02 February 2013

Erected for the rolling Danuvius...


...by Tiberius Haterius Callinicus. I read this weather-beaten inscription on a stone altar at the lapidary of the Aquincum Museum in Budapest (image on the left). People from the antiquity worshipped the Danube river as a God - I first read about this in a József Révay book (Walks in the roman Hungary, 1965) Besides carving altars for the river-god, they proudly named their children after it. Danuvius, son of Diassumarus is known from a stele, erected next to the Danube, and there was a Caius Retonius Danuvius, a pontifex of the emperors cult in Aquincum.

The Danube, as a deity existed earlier, in the Hellenic era too. Its name was Istros (Ιστριη), which meant strong and swift mediated from Thracian language. Istros was the river-god of the north and Scythia according to the Greek mithology. His parents were Oceanos and Tethys, his brothers were the Nile, Eridannus (Po) and Alpheus (Alfíos on the Peloponnesos)

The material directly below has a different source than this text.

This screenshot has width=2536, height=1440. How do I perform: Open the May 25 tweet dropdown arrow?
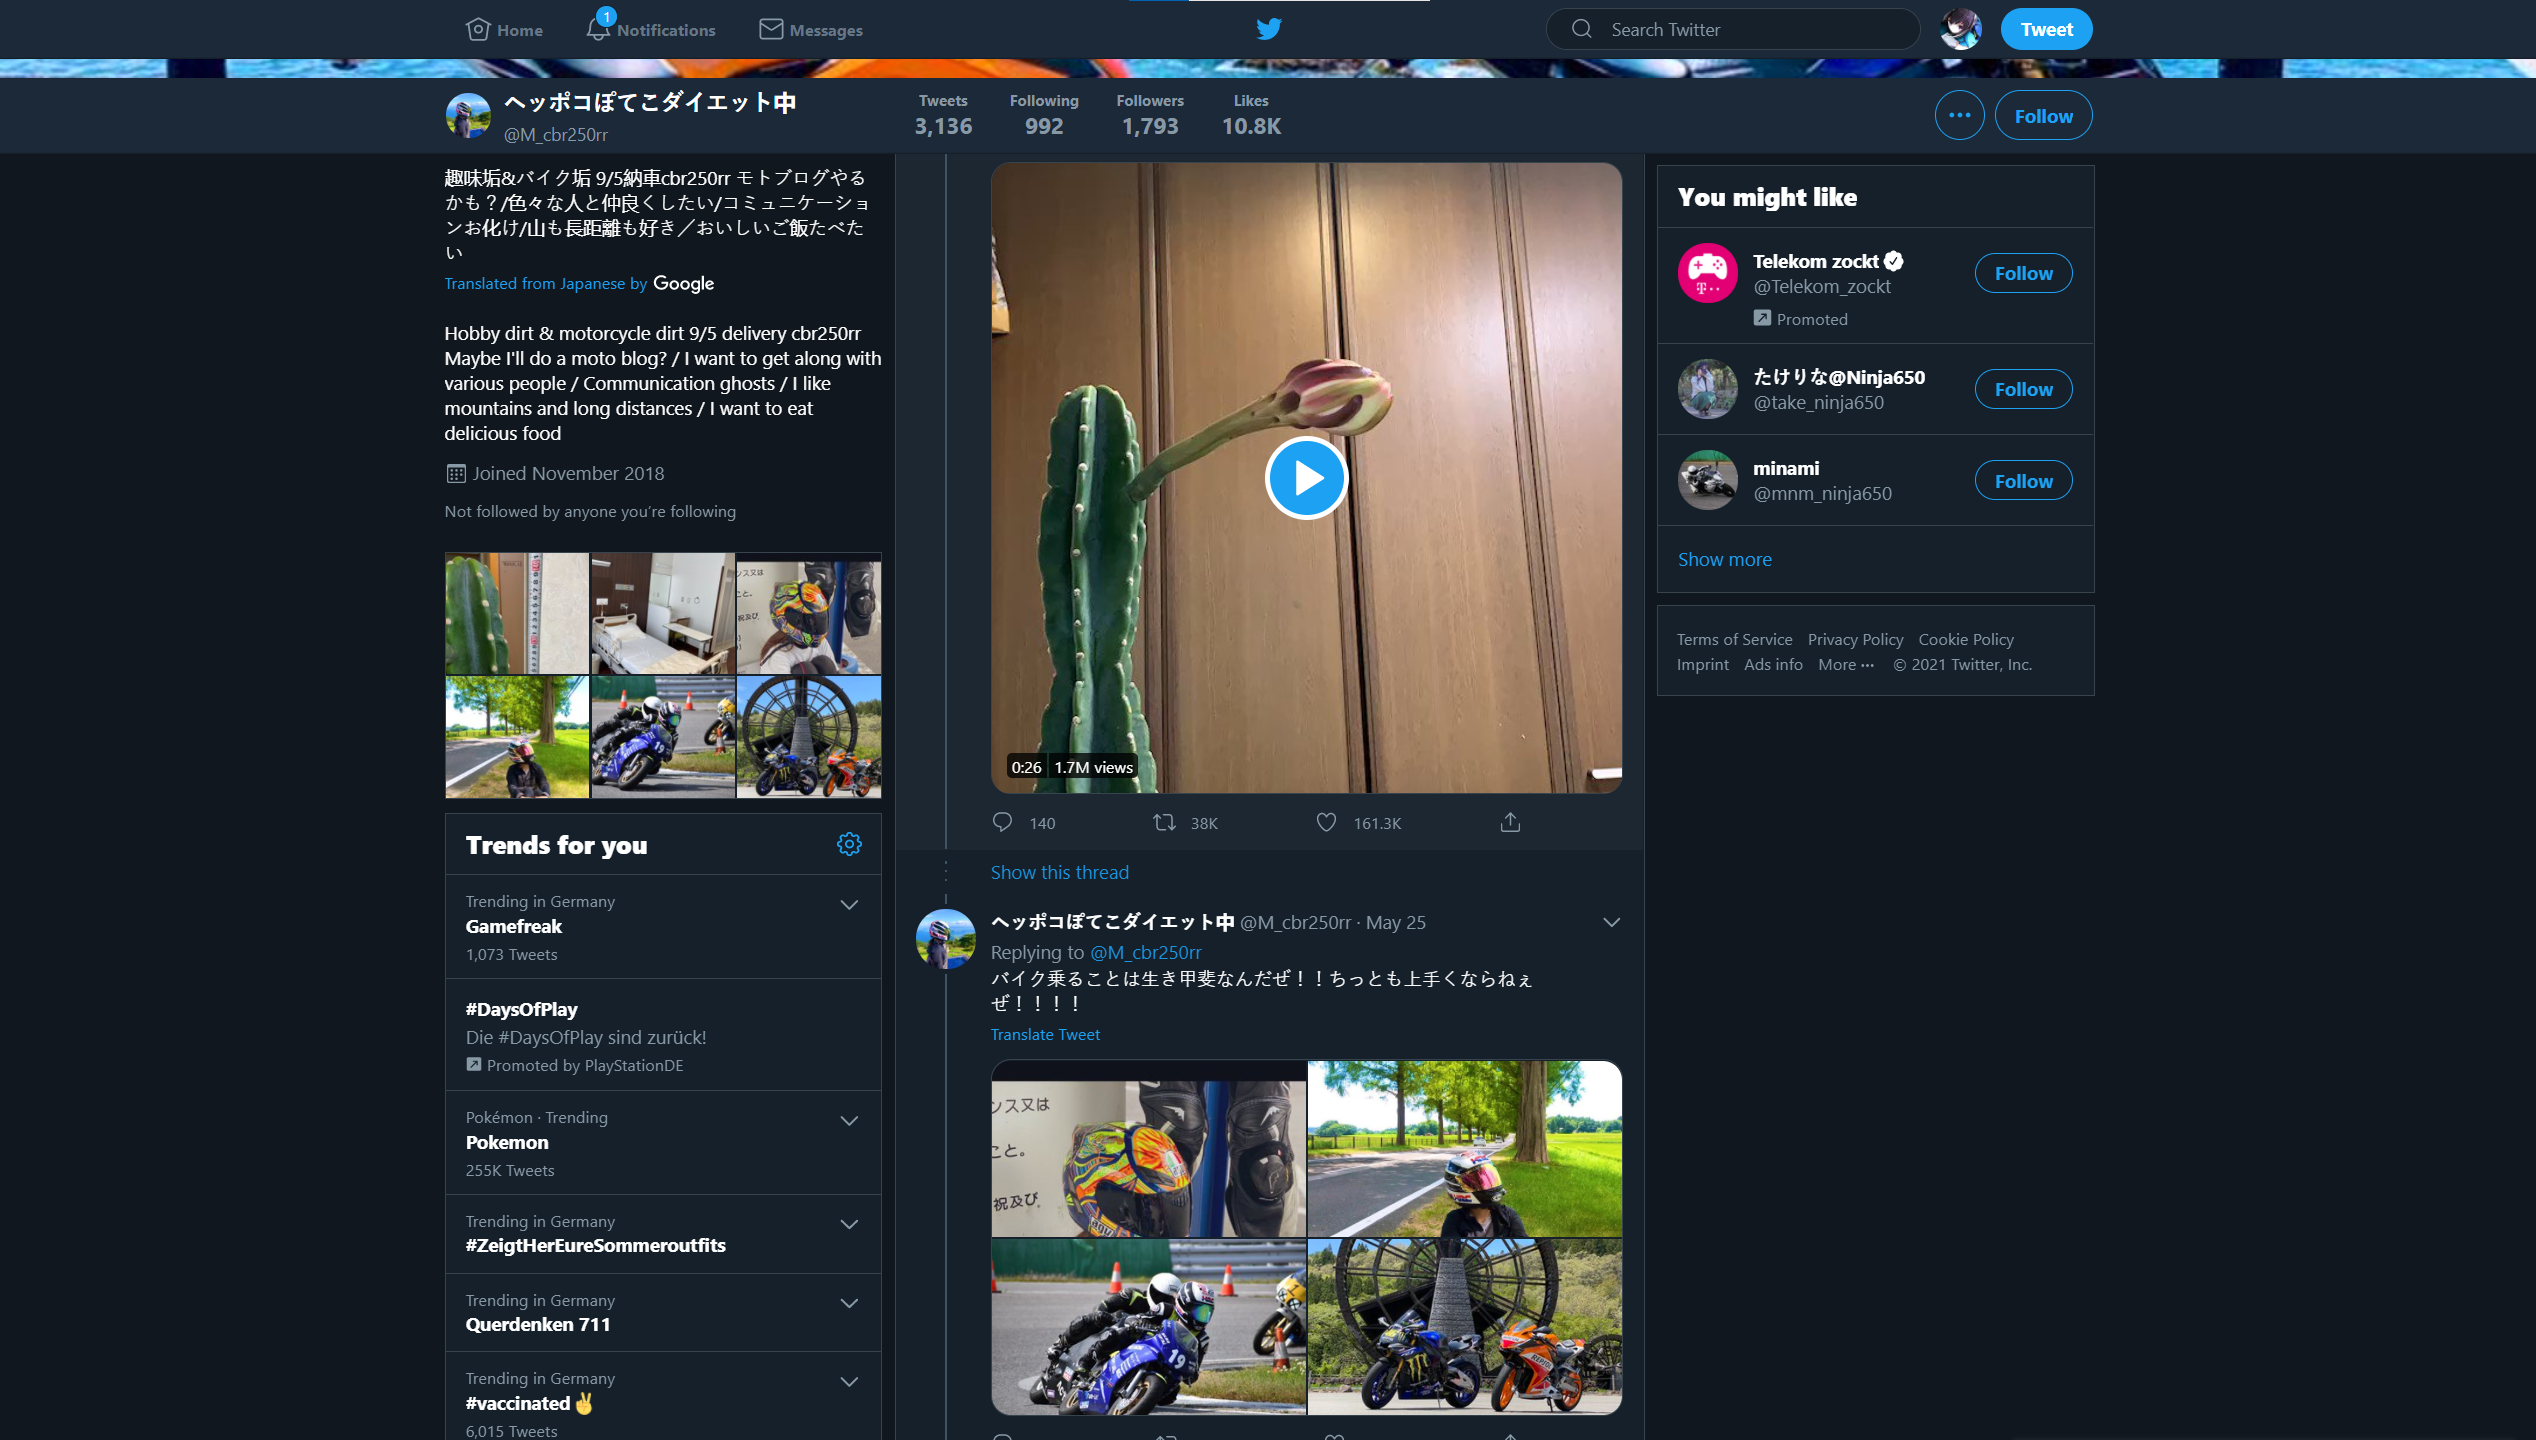pyautogui.click(x=1611, y=922)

Istros used to be the name of the lower section of the Danube, from the Iron Gates to the Delta. There was also a greek colony with the same name Istros south from the Delta, founded by Miletian merchants and settlers. Some say, thet Istros has a common root with Isar (German), Isére (French), Isarco (Italian) and the slav Bistrica. I’m not sure if it is true, but Greeks do not use this form for the Danube anymore.



Researchers has different opinions about the origin of the Danuvios name. Some of them derives it from the Thracian word donaris, others say that the Celtic or Iranian Dānuvius is its root. According to the latter idea, the verb dā is the root which means flowing, drifting. It is therefore likely, that this same verb appears in Don, Donets, Dnieper, Dniester river names. In fact, the Romans conquering Pannonia took the name from the native Dacian and Celtic tribes living along the Danube. Later this version became the name for the whole river section, worldwide.

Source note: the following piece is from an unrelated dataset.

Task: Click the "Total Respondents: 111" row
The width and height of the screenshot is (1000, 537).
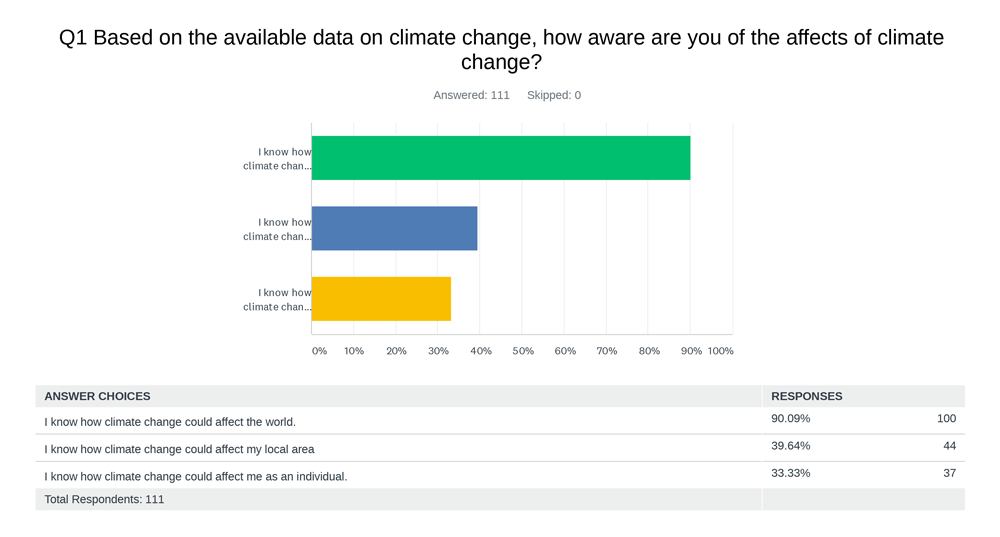Action: click(104, 499)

When the Fürdő Island was excavated in 1873, from the middle of the Budapest, a second Roman altar came to light, dedicated also for the Danube. It is 3 feet (1 meter) tall and 2 feet (0,5 meter) wide, and not known whether it is from the Pest or Buda side. Inscription: Danuvio Sacrum (V)etulenus (A)proni(anus) (L)eg, legionus, i.e. A votive gift for Danuvios from Vetulenus Apronianus, legion commander.